_WHAT IS BEING ASKED_
Update the records starting with the line containing "This screenshot has width=465, height=295." and going on through the line containing "tap(103, 195)" by replacing "radio button" with "toggle switch", leaving everything else unchanged. Give back only those lines.

○ ○ ○ ○ ○ ○ ○

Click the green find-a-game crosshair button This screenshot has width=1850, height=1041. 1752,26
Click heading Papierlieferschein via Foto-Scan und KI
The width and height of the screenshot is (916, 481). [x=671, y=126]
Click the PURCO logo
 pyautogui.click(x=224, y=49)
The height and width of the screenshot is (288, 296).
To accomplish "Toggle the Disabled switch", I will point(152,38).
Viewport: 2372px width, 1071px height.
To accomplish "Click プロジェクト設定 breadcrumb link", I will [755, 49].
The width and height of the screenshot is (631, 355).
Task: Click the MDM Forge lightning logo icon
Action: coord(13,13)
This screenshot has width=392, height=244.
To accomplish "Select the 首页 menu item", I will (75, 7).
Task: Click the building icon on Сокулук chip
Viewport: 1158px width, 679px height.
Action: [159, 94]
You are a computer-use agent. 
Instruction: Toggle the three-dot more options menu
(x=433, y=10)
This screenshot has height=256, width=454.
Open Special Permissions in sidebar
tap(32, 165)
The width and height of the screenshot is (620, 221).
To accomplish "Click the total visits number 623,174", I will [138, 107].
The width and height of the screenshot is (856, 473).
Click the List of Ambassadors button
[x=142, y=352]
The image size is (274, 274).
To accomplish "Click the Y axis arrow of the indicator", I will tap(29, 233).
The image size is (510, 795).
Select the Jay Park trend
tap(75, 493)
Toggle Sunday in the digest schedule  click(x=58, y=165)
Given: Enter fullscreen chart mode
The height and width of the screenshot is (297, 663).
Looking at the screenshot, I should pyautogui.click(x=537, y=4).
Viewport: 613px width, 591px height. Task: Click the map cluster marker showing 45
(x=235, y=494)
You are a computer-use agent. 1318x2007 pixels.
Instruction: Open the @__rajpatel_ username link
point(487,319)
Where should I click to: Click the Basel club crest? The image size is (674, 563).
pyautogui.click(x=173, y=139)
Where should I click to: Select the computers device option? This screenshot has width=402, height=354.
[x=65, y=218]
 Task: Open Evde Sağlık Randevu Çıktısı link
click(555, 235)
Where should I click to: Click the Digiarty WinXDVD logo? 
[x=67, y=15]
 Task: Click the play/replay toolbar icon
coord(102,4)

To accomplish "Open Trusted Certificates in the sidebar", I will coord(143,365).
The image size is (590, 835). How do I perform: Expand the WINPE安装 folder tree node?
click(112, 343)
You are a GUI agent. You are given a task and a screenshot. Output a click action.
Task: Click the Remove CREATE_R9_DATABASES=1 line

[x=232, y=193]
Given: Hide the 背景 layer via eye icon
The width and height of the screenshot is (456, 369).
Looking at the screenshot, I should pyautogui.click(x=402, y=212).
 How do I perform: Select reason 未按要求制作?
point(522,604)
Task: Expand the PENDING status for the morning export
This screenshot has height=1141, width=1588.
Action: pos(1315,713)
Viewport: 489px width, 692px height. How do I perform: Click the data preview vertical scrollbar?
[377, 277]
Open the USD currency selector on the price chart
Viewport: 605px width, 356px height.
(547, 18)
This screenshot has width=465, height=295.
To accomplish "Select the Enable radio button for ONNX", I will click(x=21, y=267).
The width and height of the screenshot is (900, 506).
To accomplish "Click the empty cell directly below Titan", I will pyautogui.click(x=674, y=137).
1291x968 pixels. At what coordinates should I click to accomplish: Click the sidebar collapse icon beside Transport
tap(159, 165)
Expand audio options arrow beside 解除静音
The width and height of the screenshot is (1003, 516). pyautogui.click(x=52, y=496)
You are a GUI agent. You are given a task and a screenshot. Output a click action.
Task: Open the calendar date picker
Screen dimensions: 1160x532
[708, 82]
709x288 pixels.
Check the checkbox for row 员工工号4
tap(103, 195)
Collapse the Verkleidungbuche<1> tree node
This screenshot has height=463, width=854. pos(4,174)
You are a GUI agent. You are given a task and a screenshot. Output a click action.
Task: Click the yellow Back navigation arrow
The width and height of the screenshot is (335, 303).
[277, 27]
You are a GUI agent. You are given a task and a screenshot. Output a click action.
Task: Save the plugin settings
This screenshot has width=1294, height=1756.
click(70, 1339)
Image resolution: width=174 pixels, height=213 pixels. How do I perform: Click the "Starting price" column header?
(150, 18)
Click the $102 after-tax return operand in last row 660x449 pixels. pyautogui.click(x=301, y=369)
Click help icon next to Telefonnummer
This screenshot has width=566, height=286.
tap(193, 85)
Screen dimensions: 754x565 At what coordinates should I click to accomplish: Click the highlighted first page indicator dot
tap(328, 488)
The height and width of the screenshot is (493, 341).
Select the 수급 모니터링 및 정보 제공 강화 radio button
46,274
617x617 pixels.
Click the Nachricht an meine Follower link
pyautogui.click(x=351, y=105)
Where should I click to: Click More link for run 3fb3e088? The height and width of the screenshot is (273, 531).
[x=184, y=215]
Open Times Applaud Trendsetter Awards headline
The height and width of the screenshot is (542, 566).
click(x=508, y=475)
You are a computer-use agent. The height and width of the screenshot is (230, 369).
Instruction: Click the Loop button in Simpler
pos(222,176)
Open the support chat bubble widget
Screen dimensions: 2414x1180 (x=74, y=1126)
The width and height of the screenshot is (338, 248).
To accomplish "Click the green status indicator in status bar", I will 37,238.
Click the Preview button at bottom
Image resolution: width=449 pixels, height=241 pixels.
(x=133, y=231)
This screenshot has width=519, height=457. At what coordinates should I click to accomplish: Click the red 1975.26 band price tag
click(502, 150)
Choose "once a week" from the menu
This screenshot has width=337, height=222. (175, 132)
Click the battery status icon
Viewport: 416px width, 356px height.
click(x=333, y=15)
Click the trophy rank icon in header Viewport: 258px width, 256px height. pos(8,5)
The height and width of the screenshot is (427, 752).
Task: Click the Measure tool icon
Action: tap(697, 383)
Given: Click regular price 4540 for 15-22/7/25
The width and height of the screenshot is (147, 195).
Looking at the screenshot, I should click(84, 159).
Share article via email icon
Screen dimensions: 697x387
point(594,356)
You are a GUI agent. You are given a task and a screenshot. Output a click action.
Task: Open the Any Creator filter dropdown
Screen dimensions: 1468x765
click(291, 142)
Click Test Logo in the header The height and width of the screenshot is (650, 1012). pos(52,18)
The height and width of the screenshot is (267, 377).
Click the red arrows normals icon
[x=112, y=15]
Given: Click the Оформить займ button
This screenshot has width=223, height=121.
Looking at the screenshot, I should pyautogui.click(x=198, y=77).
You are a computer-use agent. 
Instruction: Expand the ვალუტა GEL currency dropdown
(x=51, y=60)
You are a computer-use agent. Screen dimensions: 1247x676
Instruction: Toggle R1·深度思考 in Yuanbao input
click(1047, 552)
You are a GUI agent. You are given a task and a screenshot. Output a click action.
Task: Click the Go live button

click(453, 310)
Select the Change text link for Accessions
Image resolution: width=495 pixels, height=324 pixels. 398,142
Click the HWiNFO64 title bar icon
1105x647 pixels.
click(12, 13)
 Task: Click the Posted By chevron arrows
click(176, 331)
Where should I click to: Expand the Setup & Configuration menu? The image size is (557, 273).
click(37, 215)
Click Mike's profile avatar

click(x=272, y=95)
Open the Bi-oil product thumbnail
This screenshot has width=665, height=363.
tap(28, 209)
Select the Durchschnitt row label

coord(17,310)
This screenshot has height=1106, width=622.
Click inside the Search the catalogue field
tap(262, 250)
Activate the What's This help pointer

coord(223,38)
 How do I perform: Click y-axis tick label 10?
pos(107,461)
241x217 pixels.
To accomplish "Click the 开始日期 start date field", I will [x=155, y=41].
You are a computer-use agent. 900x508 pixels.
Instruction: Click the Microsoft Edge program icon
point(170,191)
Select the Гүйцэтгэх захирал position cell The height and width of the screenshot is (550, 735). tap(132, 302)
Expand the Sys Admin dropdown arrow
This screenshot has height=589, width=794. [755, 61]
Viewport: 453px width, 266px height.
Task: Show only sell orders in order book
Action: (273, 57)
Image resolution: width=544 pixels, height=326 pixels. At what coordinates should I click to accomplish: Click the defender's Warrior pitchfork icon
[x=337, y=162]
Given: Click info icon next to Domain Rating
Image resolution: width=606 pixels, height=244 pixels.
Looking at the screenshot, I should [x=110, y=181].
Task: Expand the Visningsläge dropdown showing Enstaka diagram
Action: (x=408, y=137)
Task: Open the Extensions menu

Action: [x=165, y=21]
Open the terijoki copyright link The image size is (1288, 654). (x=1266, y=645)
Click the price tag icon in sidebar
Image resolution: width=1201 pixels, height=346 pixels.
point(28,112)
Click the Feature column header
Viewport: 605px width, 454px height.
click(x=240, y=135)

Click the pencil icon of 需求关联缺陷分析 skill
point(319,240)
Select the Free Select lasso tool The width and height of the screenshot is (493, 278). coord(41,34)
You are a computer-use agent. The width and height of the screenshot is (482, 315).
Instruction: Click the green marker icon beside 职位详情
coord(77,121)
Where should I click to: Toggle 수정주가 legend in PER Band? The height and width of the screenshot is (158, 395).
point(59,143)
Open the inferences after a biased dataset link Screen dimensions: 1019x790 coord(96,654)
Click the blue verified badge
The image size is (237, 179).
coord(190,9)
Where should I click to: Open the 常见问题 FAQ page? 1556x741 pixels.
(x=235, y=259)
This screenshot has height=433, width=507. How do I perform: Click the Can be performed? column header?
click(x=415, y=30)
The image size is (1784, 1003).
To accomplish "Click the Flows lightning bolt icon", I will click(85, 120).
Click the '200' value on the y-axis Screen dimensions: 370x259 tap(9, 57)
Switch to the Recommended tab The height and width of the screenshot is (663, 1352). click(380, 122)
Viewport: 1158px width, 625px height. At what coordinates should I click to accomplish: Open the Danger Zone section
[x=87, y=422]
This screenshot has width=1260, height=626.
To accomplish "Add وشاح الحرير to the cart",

○ ○ ○ ○ ○ ○ ○

_WRITTEN RESPONSE_
This screenshot has width=465, height=295.
To accomplish "Select the Enable toggle switch for ONNX", I will click(x=21, y=267).
The width and height of the screenshot is (900, 506).
To accomplish "Click the empty cell directly below Titan", I will pyautogui.click(x=674, y=137).
1291x968 pixels. At what coordinates should I click to accomplish: Click the sidebar collapse icon beside Transport
tap(159, 165)
Expand audio options arrow beside 解除静音
The width and height of the screenshot is (1003, 516). pyautogui.click(x=52, y=496)
You are a GUI agent. You are given a task and a screenshot. Output a click action.
Task: Open the calendar date picker
Screen dimensions: 1160x532
[708, 82]
709x288 pixels.
Check the checkbox for row 员工工号4
tap(103, 195)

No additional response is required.